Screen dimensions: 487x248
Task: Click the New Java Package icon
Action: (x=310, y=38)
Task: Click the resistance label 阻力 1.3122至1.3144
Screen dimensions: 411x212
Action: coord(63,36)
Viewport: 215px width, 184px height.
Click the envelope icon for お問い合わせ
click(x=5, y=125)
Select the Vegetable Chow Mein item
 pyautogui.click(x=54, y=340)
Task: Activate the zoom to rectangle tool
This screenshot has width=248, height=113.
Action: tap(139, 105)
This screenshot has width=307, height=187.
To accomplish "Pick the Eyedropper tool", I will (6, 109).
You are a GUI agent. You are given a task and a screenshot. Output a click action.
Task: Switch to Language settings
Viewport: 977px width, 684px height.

* * *

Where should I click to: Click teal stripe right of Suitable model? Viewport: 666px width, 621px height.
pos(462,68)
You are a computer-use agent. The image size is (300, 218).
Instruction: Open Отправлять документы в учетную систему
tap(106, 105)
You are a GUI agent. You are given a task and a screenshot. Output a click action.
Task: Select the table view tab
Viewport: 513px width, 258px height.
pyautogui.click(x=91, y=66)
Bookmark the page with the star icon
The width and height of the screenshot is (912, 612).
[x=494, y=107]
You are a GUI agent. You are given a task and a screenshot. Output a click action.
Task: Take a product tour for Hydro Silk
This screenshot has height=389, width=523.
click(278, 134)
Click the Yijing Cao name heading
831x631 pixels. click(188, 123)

--

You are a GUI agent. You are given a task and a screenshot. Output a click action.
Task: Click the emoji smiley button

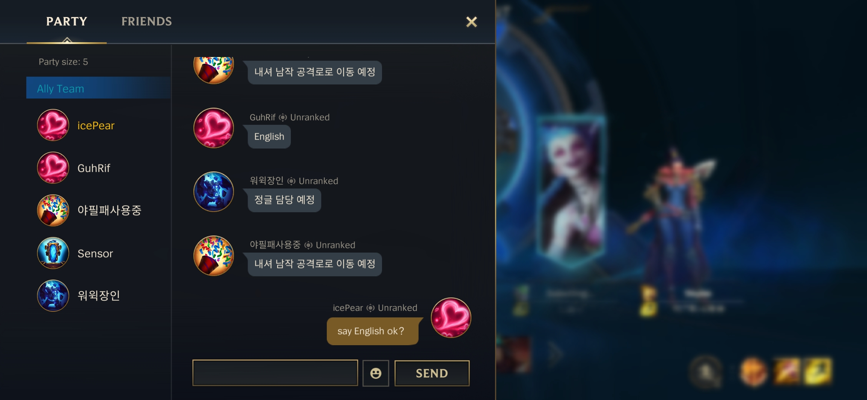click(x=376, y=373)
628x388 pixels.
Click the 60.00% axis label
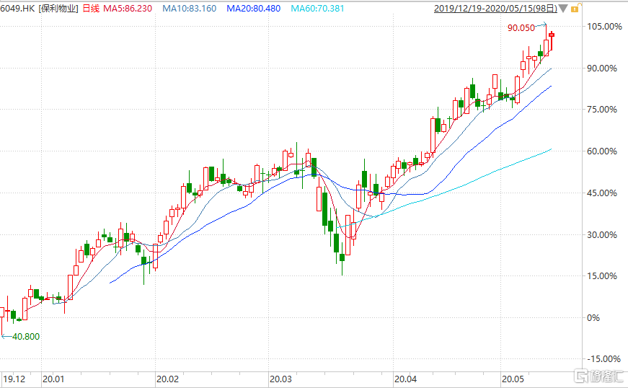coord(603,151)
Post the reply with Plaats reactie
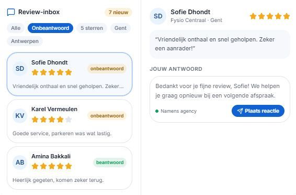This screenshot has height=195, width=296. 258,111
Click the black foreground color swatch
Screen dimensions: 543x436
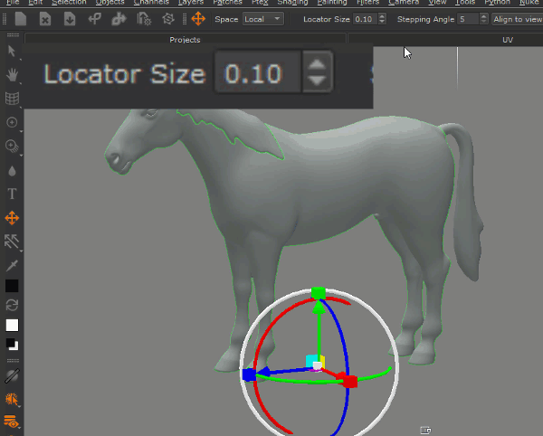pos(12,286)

What you will do -> Identify the lines above with the word "tool". Copy them.

Response box ->
Task: Activate the zoom to rectangle tool
To accomplish "Pick the Eyedropper tool", I will (6, 109).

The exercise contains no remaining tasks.